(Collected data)
■ ■ ■ ■ ■ ■ ■

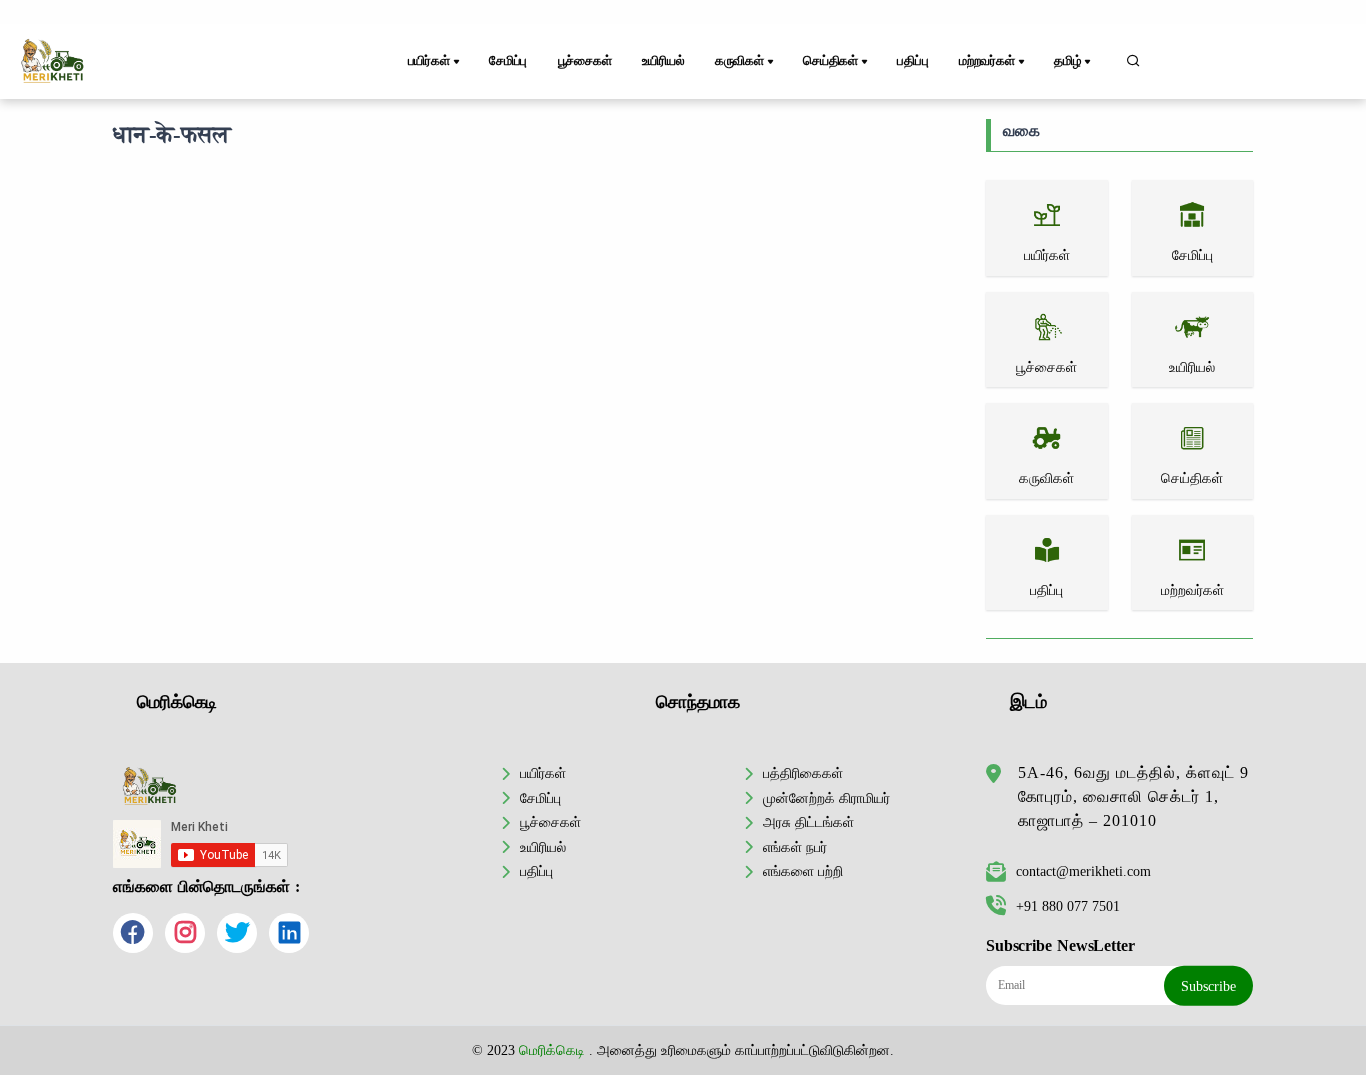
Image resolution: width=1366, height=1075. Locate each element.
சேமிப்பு (508, 61)
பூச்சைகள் (585, 61)
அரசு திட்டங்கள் (808, 822)
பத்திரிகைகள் (803, 773)
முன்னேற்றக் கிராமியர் (826, 798)
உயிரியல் (663, 61)
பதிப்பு (912, 61)
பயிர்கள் (543, 773)
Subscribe (1208, 986)
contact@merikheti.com (1083, 871)
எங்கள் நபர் (795, 847)
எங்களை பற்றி (803, 871)
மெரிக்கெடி (552, 1050)
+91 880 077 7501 (1068, 906)
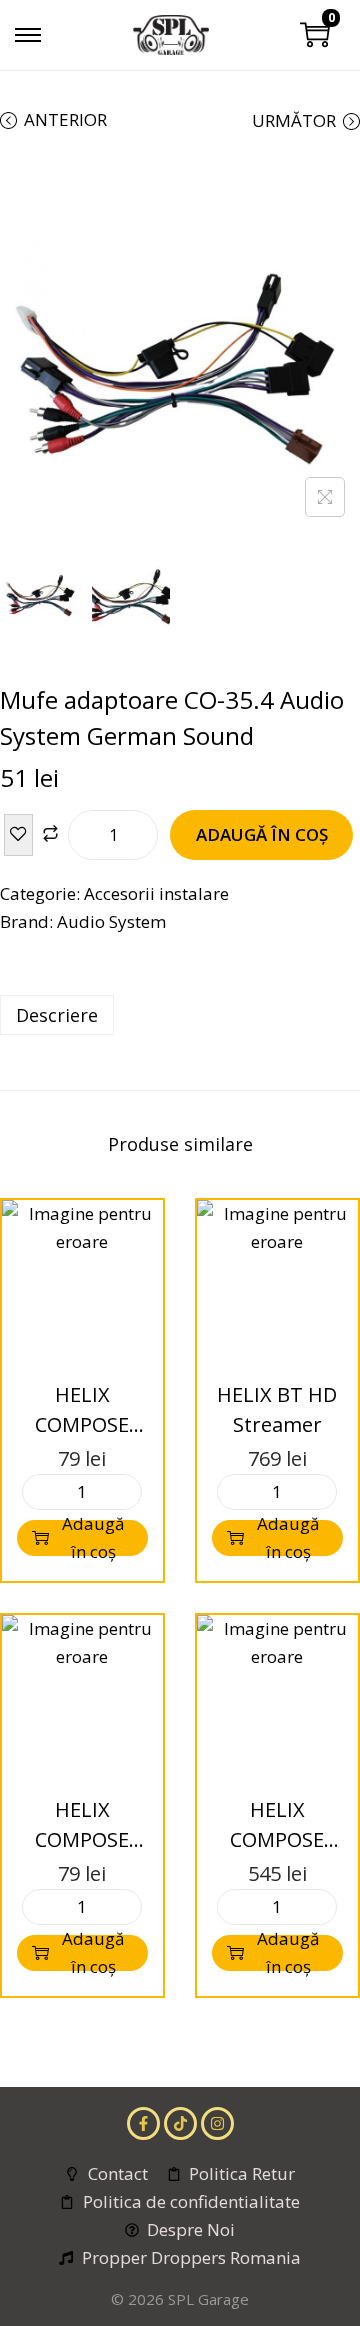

■ ■ ■ ■ ■ ■ ■

* [Exercise] Restate the entries above word for word, keeping pictures out of the copy.

* [Solution for this problem]
Image resolution: width=1366, height=1075. Locate each element.
சேமிப்பு (508, 61)
பூச்சைகள் (585, 61)
அரசு திட்டங்கள் (808, 822)
பத்திரிகைகள் (803, 773)
முன்னேற்றக் கிராமியர் (826, 798)
உயிரியல் (663, 61)
பதிப்பு (912, 61)
பயிர்கள் (543, 773)
Subscribe (1208, 986)
contact@merikheti.com (1083, 871)
எங்கள் நபர் (795, 847)
எங்களை பற்றி (803, 871)
மெரிக்கெடி (552, 1050)
+91 880 077 7501 (1068, 906)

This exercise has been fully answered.